> _WHAT YOU ARE ASKED TO DO_
Collect every line in the entries below that contains the word "name", and list them.

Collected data
>> Start
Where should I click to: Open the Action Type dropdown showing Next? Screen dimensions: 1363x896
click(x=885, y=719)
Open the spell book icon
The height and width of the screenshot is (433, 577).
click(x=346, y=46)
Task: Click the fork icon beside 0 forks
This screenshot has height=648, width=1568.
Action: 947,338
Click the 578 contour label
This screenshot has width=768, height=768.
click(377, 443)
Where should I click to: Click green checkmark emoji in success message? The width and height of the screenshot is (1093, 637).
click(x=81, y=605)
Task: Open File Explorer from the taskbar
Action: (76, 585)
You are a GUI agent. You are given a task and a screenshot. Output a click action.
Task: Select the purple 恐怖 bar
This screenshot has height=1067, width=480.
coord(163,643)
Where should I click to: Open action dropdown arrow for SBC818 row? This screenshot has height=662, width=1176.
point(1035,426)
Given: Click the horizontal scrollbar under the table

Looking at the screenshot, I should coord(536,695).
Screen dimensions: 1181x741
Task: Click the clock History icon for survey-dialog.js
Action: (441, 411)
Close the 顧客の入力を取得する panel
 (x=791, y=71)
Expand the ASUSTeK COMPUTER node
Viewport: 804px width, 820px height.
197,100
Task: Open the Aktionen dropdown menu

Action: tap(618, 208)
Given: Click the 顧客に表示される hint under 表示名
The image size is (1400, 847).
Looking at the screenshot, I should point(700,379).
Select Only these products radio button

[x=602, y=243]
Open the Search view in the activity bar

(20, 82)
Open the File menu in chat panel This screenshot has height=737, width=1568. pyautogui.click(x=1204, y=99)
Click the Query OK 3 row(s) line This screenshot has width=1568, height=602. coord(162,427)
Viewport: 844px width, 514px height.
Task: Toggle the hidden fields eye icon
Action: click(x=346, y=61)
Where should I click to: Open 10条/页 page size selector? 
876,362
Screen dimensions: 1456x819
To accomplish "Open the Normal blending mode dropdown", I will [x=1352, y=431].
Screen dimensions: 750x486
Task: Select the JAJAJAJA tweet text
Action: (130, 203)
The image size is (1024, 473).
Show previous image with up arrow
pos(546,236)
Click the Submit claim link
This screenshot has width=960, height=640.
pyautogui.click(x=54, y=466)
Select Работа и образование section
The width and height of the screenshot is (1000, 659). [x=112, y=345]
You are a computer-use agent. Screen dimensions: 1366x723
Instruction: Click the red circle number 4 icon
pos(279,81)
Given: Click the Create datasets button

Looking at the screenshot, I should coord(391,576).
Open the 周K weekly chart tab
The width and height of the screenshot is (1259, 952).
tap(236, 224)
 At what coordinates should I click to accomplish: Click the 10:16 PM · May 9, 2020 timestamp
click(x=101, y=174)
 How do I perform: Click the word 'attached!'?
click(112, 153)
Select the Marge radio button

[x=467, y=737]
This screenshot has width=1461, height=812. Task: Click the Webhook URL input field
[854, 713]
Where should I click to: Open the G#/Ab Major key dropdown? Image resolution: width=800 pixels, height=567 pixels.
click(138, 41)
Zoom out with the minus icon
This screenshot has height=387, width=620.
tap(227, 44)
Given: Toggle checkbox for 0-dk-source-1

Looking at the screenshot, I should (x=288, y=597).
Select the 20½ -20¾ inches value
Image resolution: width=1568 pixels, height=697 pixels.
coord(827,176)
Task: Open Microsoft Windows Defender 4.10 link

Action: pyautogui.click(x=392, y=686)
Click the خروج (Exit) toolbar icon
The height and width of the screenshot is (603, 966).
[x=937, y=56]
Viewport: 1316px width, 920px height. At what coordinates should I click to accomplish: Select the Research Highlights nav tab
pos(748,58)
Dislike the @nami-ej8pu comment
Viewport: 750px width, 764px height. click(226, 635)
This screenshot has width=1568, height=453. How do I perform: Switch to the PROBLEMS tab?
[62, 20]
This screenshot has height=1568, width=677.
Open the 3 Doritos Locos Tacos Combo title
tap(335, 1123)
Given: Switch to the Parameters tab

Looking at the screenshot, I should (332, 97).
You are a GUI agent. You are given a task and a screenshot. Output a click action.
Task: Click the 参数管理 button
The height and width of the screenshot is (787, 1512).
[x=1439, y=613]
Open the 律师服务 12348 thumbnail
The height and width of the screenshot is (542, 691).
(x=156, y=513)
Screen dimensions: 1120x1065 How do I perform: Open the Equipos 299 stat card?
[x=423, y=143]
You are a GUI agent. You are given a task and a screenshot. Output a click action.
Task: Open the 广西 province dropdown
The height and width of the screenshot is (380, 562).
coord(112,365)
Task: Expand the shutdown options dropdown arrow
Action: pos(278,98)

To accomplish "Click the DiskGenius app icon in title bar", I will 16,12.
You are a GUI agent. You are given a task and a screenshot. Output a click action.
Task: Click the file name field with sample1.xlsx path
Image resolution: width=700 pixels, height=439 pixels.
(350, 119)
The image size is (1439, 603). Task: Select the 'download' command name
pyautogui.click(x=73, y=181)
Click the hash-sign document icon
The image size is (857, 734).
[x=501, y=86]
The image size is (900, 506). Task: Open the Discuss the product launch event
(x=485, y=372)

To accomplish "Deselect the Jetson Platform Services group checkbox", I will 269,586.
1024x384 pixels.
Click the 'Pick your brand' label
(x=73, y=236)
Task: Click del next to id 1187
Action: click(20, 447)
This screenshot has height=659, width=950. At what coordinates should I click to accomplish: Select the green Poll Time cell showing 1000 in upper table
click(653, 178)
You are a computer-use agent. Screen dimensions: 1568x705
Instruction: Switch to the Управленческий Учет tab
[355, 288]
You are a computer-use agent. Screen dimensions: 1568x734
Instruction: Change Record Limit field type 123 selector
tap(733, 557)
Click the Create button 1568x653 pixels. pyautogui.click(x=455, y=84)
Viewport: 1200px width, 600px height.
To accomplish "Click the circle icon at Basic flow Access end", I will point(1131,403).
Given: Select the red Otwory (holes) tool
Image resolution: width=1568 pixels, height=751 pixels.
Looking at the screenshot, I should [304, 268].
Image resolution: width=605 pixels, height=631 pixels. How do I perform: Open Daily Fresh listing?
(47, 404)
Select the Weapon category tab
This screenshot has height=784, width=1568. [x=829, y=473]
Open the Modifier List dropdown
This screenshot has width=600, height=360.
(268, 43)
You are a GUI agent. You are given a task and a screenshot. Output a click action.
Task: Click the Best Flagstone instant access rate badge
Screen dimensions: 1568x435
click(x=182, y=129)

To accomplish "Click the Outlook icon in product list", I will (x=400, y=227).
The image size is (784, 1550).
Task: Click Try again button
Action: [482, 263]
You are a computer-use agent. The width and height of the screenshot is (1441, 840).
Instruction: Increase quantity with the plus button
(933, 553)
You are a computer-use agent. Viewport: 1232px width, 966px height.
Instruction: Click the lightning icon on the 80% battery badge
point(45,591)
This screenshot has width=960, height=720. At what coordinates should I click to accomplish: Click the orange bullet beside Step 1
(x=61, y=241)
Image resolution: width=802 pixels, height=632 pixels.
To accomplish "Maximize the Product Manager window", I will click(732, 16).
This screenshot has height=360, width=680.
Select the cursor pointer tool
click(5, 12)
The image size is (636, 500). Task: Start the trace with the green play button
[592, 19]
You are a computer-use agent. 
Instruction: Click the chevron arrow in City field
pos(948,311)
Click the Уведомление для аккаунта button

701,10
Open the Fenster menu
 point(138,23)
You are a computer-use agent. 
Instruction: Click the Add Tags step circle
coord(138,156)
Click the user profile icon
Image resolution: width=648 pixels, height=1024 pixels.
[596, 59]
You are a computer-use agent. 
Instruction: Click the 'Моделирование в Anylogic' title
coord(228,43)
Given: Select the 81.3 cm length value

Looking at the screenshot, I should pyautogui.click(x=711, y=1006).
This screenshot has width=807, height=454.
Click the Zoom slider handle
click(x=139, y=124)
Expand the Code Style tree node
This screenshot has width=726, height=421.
>> End
> _EXERCISE OUTPUT_
Task: Click the file name field with sample1.xlsx path
The image size is (1439, 603). Task: Select the 'download' command name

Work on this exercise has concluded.